6. It is not necessary to enter into a controversy about the nature of the assembly at its inception. Let us assume that it was lawful to start with despite the numbers and despite the armed body guard of 'lathials' . Even so it became unlawful the moment Moti Das called on the others to assault Sonu Gope and they, in response to his invitation, started to chase Sonu Gope who was running away. It is legitimate to infer from the facts set out above that the intention of those who chased Sonu in response to a call of that kind, made in the circumstances just narrated, was to assault him, particularly when it is coupled with the fact that he was in fact assaulted. It is net likely that the motive which impelled each to run after him arose spontaneously and independently and had no relation to Moti Das' incitement.

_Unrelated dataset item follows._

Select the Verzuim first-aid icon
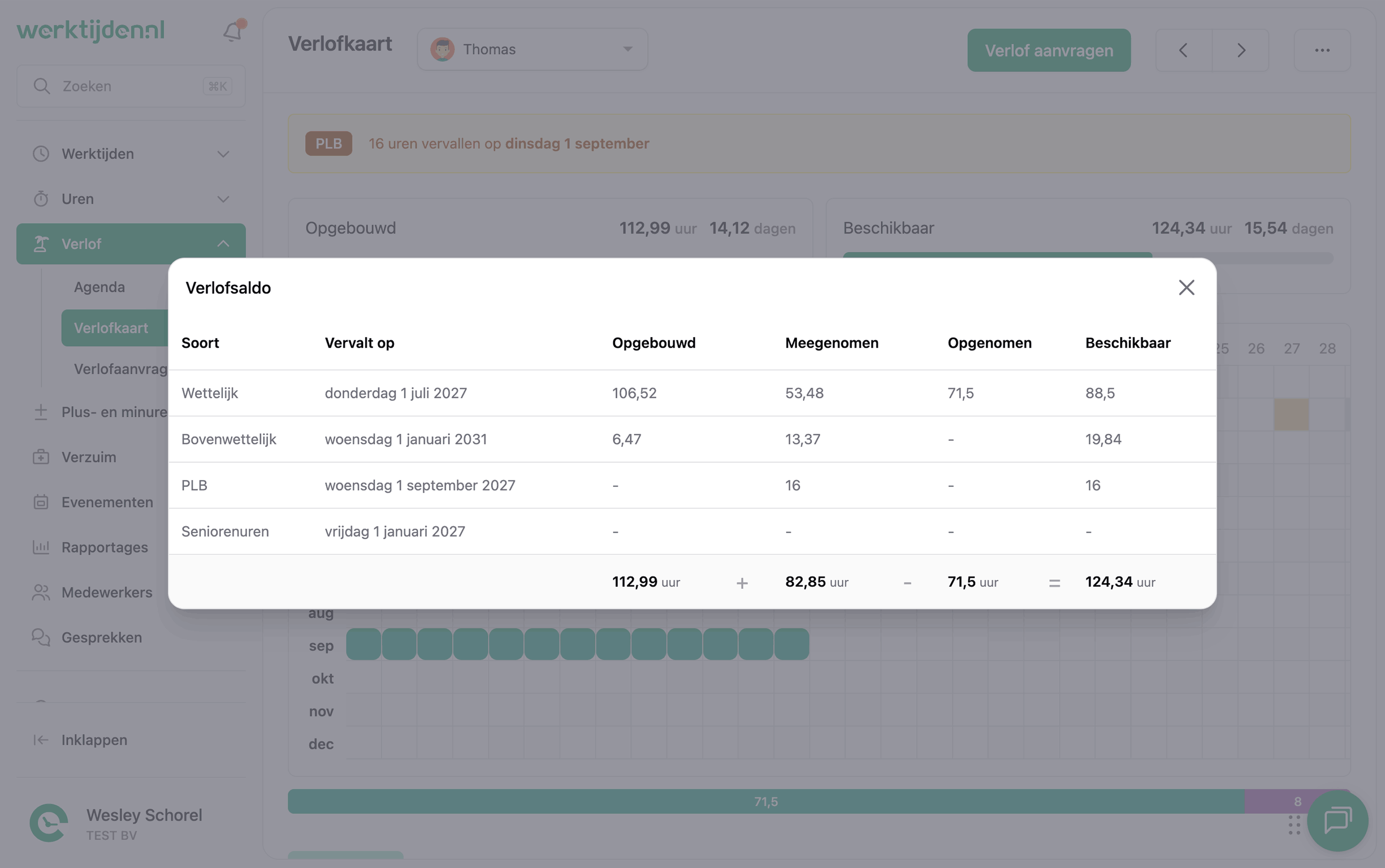 coord(41,457)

7. Now an assembly which was lawful when it assembled can become unlawful subsequently. That is the Explanation to Section 141 of the Indian Penal Code. The law on this point has, in our opinion, been correctly set out in the 18th edition of Ratanlal's Law of Crimes at page 333 in these words:
'An assembly which is lawful in its inception may become unlawful by the subsequent acts of its members. It may turn unlawful all of a sudden and without previous concert among its members. But an illegal act of one or two members, not acquiesced in by the others, does not change the character of the assembly'.
Previous concert is not necessary. The common object required by Section 141 differs from the common intention required by Section 34 in this respect.
8. To return now to the charge. We are unable to agree that the two objects set out, namely the theft and the assault, are inseparable. If they had been charged as two counts, or placed in two paragraphs, this objection could not have been taken. But a mere imperfection in the charge cannot be used to over-throw a conviction unless prejudice can be shown. The irregularity is curable both under Section 225 and Section 537 of the Criminal Procedure Code.
9. We do not think prejudice is possible in this case. The First Information Report sets out the facts in detail. They are simple. There are only six accused and a few prosecution witnesses who have told their story shortly and concisely. Nobody could have been misled by the omission to set out the two objects of the assembly in separate paragraphs.
We therefore uphold the convictions under Section 147, I. P. C. and the conviction of Misri Das under Section 148. He was armed with a spear and used it, so his case falls squarely under that section once it is conceded that the assembly was unlawful.
10. We do not think the sentences call for interference.
The assemblage of 30 or 40 'lathials' at a place where the peaceable reaping of paddy is supposed to be in progress indicates an intention to use force; and in this case the complainant, who felt himself aggrieved, did not take the law into his own hands but had recourse to the authorities and sought and obtained the assistance of those in local charge of the forces of law and order.
In the face of that, to attack an unarmed man, peaceably registering a protest in the very manner contemplated by the law, does not call for an exercise of leniency.
11. The appeal is dismissed and the convictions and sentences maintained.